> _Text block_

With asymmetrical damping force, another damper is shown as Figure 26 . In the improved damper, two coils are coaxially arranged in grooves of a piston. The viscosity is still controlled in the axial channel, and active adjustment of damping force is the same as that of a traditional damper. Significant variations in damping behavior occur as a result of tapered annular flow channels. Under the same flow rate or piston speed, the pressure drop from the wider section of the gap to the narrow section of the gap should be different from that of an opposite flow. Therefore, damping force of different working stages may be obviously different.
Although these dampers including other shapes of axial channels will produce asymmetrical damping force, the structure of damping channels must be redesigned for specific occasions. Moreover, there is no breakthrough in the technical limitations of the traditional structures, and the development and application should be very limited.
4.2. Additional Passageways without Magnetic Field
Not considering additional passageways and only controlling damping force in axial channels, a step damping force is present in a traditional damper, which reduces ride comfort [84, 85]. The pressure may be suddenly fluctuated as a result of variations of exciting currents, thus bringing evident noise in a damper . Under extreme conditions, the maximum yield stress will be obtained in an axial channel as long as a current is large enough. The abnormal operation of an MR damper will occur due to such a behavior .
For overcoming the above defects, passageways not controlled by magnetic fields are added in a damper, shown in Figure 27 . The fluid in original channels is still controlled by the magnetic field or input currents. Free flow in bypass holes can be successfully achieved. The sudden fluctuation of pressure can be effectively reduced by such an additional flow. In low-velocity regions, the effect of the additional flow has been reflected through reducing the slope of the force-velocity curve, which effectively limits damping force at low speed and extends a damping ratio [21, 84, 87]. The maximum damping force is almost not influenced by the additional flow. Therefore, adopting this damper, a suspension system can further improve the ride comfort of a vehicle [21, 87].

> _What the exercise asks_
Copy the stretch of the damper text from "4.2. Additional Passageways" through "a behavior .", renaming "damper" to "shock absorber" throughout. These records come from a different source than the damper text.

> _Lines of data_
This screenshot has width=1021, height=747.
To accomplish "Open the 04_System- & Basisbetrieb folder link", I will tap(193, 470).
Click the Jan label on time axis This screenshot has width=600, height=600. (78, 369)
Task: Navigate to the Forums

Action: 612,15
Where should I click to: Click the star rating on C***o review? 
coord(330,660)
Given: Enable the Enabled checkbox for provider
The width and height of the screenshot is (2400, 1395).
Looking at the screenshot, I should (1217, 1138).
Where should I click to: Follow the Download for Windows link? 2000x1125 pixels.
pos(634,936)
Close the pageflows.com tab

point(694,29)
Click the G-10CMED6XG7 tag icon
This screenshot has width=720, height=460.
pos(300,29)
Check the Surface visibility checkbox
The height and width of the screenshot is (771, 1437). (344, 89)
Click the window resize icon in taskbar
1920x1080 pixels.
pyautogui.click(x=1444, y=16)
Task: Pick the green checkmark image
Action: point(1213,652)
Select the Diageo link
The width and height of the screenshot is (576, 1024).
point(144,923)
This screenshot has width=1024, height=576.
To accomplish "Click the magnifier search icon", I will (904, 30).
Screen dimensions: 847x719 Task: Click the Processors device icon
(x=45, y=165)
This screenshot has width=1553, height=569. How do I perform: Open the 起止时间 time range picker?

> _Exercise solution_
4.2. Additional Passageways without Magnetic Field
Not considering additional passageways and only controlling damping force in axial channels, a step damping force is present in a traditional shock absorber, which reduces ride comfort [84, 85]. The pressure may be suddenly fluctuated as a result of variations of exciting currents, thus bringing evident noise in a shock absorber . Under extreme conditions, the maximum yield stress will be obtained in an axial channel as long as a current is large enough. The abnormal operation of an MR shock absorber will occur due to such a behavior .